Update 2: I now know that the problems I have been having today are related to this widespread problem caused by certain hosts that upgraded CPanel. Damn it. I wasted over seven hours trying to fix this error 500 problem that I thought I caused.

Update: Stuff is a little crazy on the site. Expect a few broken links. I’m trying to fix things and debating whether to go all the way and do the PHP dynamic publishing thing.

Look out for falling tags. I’m not motivated enough to do a complete site redesign right now, but I felt a strong urge to add a few improvements.

First, the archive menus in the right sidebar are no longer jump menus. Jump menus have long been the bane of usability and accessibility experts, but they are a common technique in most of the MT tutorials. Now the monthly archive and category archive links are unordered lists, and I’m using the power of Javascript and the DOM to do an expand/collapse link. If Javascript is disabled, they remain expanded.

To compensate for my garrulous nature, I’ll probably do something similar with entries on the main page and the “Continue reading…” extended entry link so that it doesn’t take you off to the individual entry archive page (as the link below does now).

I added an Acronym plug-in to automatically add the acronym and title tags to common acronyms. This works in entries and comments.

I also made a few improvements to comments. If you mouse over the comment excerpts in the main page sidebar, you can see the full text of each comment via a tooltip without having to go to that entry page. Eventually, I suppose, I’ll upgrade this to use a hovering div that retains formatting. Also, the excerpts no longer chop off the end of the last word.

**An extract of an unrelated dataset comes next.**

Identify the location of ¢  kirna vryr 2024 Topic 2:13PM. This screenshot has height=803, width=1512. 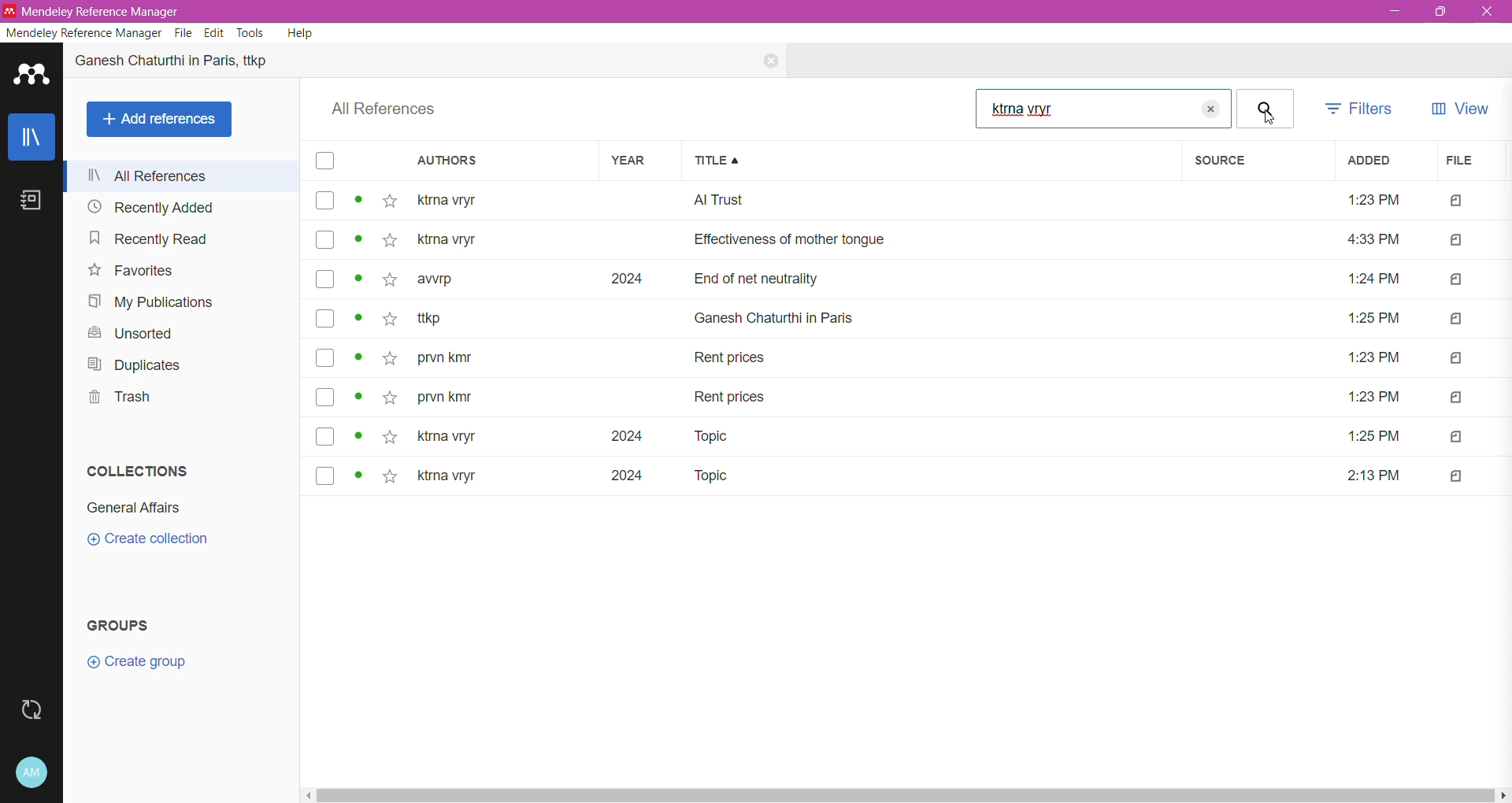
(908, 477).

On the individual archive pages themselves, there are a few random cosmetic improvements. Also, my comments now stand out a bit more (because I’m special).

The favicons thing looks neat, but I am a bit torn over how the the MT Favicon plug-in handles them. Ideally, they would locally cache the favicons instead of always running off to the commenter’s server to get the image. In a small way, this is bandwidth theft (hot-linking of images). Hmmm.

I also added a bunch of QuickTags buttons above the comment textarea field. Just click the buttons to quickly add HTML tags to your comments (just don’t don’t forget to click the closing button). One bug that I have noticed so far—in Safari the cursor gets inserted before the tag when you click a tag button.

I implemented a live preview for comments powered by Javascript. It even simulates simple Markdown and Smarty Pants rendering.

Finally, I’ll be posting the very last of the Hawai‘i entries in the next day or so.